-- WHAT TO PRODUCE --
Your answer should be the lines of the data below that contain "computer".

-- Dataset records --
════
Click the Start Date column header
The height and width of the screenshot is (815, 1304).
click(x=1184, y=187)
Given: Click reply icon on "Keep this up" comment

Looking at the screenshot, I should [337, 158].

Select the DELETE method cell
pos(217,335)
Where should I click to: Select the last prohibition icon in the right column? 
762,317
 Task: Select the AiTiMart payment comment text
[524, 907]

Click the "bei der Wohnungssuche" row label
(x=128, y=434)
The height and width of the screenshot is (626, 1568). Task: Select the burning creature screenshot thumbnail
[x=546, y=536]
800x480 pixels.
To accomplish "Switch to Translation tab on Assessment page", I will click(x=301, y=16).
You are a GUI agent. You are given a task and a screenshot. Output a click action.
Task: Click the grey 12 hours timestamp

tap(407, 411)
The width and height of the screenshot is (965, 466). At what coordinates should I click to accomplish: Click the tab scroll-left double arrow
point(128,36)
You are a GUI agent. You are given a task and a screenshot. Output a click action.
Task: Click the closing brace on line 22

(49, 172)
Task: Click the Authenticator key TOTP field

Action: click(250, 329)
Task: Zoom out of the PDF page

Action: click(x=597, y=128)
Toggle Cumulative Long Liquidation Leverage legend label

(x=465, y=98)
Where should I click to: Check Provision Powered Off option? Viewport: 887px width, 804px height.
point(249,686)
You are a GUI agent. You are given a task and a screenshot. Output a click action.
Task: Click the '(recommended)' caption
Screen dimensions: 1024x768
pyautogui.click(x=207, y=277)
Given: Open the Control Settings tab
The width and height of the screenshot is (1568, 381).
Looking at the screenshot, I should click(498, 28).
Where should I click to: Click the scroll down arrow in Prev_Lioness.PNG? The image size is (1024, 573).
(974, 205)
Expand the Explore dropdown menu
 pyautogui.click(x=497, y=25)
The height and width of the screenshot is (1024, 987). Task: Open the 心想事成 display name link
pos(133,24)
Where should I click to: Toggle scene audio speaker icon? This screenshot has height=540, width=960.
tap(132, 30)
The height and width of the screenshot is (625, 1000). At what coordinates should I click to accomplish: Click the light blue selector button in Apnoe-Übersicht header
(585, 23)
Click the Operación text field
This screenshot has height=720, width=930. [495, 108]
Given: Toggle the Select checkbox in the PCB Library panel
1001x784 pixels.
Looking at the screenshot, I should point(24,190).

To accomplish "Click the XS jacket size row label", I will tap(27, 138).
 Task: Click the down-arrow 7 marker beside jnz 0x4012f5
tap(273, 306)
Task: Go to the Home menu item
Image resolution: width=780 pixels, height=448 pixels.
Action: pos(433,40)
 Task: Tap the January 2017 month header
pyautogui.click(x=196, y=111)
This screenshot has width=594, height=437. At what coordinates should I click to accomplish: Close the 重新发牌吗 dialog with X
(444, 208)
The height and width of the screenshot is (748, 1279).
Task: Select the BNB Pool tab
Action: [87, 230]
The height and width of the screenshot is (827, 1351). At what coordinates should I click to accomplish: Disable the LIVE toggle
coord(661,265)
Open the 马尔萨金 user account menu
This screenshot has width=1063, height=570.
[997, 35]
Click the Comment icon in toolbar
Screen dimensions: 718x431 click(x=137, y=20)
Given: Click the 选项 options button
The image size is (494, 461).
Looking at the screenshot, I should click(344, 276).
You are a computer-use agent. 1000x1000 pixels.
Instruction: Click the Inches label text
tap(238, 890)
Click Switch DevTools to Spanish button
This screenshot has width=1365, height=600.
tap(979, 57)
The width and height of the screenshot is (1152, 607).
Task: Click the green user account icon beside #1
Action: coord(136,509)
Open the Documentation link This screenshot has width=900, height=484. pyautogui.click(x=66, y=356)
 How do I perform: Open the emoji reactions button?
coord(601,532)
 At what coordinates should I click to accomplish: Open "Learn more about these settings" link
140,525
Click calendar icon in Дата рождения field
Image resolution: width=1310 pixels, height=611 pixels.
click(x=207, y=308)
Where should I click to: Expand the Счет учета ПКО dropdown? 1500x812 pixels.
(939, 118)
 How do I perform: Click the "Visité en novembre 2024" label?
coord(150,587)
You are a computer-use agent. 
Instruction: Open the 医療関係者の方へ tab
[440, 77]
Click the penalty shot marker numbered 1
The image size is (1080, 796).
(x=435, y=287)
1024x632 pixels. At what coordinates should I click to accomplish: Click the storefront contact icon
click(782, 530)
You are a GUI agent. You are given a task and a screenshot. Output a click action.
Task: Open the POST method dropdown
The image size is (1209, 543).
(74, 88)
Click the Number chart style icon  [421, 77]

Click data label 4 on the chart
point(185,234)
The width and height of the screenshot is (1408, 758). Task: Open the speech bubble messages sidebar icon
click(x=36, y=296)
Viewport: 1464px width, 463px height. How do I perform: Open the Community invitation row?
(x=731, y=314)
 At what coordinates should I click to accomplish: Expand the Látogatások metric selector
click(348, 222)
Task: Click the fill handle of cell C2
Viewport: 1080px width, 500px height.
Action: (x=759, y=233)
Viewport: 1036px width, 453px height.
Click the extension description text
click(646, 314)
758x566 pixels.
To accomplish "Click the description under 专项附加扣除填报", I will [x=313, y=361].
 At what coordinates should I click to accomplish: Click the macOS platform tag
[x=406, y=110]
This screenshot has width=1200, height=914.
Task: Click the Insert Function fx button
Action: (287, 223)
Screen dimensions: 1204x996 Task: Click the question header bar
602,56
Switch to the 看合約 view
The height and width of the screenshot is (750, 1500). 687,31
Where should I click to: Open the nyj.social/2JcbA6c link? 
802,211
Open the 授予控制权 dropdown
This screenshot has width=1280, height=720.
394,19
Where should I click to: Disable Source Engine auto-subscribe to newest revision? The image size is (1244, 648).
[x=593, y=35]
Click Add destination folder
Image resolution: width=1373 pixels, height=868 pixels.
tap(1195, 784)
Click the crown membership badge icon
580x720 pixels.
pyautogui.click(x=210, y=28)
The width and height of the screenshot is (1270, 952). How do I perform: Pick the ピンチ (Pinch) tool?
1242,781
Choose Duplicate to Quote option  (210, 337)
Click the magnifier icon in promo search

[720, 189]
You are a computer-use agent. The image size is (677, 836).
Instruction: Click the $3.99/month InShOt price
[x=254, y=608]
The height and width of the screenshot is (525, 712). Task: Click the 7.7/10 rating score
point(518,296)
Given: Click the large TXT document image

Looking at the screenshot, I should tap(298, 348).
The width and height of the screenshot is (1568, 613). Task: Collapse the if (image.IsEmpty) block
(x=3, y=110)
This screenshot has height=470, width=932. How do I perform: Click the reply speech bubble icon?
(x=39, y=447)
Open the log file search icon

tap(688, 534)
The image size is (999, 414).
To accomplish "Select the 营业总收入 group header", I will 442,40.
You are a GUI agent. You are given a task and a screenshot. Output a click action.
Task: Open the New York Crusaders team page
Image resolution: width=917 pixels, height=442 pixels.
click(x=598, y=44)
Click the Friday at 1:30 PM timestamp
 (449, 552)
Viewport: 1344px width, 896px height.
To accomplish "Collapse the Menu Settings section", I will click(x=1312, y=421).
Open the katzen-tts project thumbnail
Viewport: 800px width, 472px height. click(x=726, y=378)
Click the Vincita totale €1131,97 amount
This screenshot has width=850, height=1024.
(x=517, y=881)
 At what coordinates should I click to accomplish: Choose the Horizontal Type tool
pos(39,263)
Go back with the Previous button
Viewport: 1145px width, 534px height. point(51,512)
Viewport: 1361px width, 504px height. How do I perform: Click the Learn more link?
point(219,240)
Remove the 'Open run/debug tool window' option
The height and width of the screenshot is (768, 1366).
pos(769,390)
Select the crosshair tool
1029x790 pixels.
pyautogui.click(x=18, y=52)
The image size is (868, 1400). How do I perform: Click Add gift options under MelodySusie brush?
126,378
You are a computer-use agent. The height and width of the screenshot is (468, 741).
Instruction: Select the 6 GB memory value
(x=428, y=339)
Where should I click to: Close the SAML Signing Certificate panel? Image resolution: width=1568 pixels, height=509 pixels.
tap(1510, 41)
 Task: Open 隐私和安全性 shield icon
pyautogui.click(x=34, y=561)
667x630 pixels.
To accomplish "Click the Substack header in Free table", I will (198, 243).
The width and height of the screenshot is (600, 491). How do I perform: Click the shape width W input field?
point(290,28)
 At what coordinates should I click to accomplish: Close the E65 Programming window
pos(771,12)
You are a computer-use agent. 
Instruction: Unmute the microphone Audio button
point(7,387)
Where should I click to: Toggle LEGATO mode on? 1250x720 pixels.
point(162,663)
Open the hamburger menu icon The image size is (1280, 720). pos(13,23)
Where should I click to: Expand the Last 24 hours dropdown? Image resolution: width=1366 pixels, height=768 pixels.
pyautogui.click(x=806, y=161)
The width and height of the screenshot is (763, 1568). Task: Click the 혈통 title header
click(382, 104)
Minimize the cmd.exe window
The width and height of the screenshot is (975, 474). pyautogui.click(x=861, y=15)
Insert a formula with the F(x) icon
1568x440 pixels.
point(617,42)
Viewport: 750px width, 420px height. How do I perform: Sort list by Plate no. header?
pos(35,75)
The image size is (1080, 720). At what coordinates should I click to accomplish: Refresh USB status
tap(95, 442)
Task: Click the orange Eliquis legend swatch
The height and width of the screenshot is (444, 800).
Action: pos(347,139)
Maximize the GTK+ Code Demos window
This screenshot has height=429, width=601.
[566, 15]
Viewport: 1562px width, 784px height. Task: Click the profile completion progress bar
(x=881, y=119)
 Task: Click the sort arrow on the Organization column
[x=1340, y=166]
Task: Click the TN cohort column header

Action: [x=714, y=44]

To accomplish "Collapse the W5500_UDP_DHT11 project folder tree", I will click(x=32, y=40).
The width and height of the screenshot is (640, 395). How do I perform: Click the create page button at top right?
════
-- RESULT OF THE TASK --
You are a computer-use agent. 1000x1000 pixels.
You are a computer-use agent. 
You are a computer-use agent. The image size is (677, 836).
You are a computer-use agent. The height and width of the screenshot is (468, 741).
You are a computer-use agent. 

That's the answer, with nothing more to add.